HCA Options Trading — Covered Calls, Puts & the Wheel
A complete guide to selling options on HCA Healthcare. Expected premiums, strike selection, real example trades, and the four strategies that actually work for HCA.
Why trade options on HCA?
HCA (HCA Healthcare) is a large-cap healthcare name with an elevated share price and good options liquidity. Implied volatility is moderate — enough premium to make selling options worthwhile, without the heart-stopping price swings you get on speculative names. It also pays a dividend, which adds a second income stream on top of the premium you collect.

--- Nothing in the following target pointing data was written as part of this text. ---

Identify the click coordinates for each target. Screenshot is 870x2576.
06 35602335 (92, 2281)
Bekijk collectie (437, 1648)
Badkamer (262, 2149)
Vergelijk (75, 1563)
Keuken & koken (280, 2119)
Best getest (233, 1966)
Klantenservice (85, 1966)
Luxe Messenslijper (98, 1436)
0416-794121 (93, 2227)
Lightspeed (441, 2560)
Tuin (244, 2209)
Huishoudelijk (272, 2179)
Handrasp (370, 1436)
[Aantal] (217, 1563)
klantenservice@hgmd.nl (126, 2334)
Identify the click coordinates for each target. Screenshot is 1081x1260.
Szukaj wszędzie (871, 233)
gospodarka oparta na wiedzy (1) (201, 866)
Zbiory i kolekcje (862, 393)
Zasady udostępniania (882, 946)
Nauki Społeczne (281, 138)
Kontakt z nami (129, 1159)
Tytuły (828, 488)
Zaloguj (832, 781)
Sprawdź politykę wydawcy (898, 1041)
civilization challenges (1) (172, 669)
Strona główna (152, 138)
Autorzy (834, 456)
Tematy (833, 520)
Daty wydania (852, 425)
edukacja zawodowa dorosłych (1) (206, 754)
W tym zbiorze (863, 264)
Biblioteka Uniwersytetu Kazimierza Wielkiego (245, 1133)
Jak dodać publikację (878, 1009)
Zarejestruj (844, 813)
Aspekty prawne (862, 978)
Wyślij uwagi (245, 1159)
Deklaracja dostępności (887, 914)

Typical monthly premium collected on HCA runs around 1.0-2.0% of capital, which annualizes to roughly 12-24% if you sell new contracts every cycle. Capital required to run a single contract wheel on HCA is $20,000+ — the share price and the 100-share lot size set the minimum, not the strategy.
Four strategies that work on HCA
HCA Covered Call
Sell upside calls against 100 shares you already own to collect premium every month while capping your upside.
Read the HCA Covered Call guide →HCA Cash-Secured Put
Sell a put backed by cash so you either get paid to wait or acquire the stock at a discount to today's price.
Read the HCA Cash-Secured Put guide →HCA Wheel
Alternate between cash-secured puts and covered calls on the same ticker to generate continuous premium income.
Read the HCA Wheel guide →HCA Poor Man's Covered Call
Replace the 100 shares with a long-dated deep-ITM LEAPS call and sell short-dated calls against it to reduce capital.
Read the HCA Poor Man's Covered Call guide →HCA options FAQ
What is the best strike price for a HCA covered call?
On HCA, target 5-8% out of the money at 0.20-0.30 delta. On a moderate-volatility stock like this, closer-to-the-money strikes chase premium but spike assignment probability to uncomfortable levels.
How much premium can I collect selling calls on HCA?
Typical monthly premium on HCA is 1.0-2.0% of position value, annualizing to 12-24% when you roll every cycle. Earnings months can pay 2-3x the normal rate because of elevated IV.
What is the best delta for a HCA cash-secured put?
A delta of 0.20-0.30 on HCA balances premium income with assignment probability. Many traders anchor to 0.20 delta as a starting point and adjust based on their willingness to own shares.
How much cash do I need to sell a put on HCA?
Cash required is 100 × strike price. For HCA, that's roughly $20,000+ per contract at a typical strike. Most brokers let you use margin, but for a true cash-secured put you set aside the full amount.
Is HCA a good stock for the wheel strategy?
HCA is solid for the wheel because of its reasonable spreads and moderate IV (good premium/risk balance). It also pays a dividend, which you continue collecting while holding the shares between wheel legs.
Can you run a poor man's covered call on HCA?
Yes. Buy a 0.80+ delta LEAPS on HCA dated 12-18 months out as your synthetic long, then sell short-dated calls 5-8% above the stock at 0.20-0.30 delta. Capital tied up drops from $20,000+ to roughly 30-50% of that — a meaningful improvement when the share price is an elevated share price.
What expiration should I use for HCA options strategy trades?
Use 30-45 DTE as a default for HCA. This is the classic theta sweet spot and works well on a stable ticker like this.
Is HCA suitable for beginners selling options?
Yes — it's a well-known, liquid name with established options markets, which is what beginners need. Always check the bid/ask spread before entering — anything wider than 5% of the mid price is a warning sign.
Run the numbers on HCA yourself
Use the free OptionsPilot calculator to price covered calls and cash-secured puts on HCA with live quotes.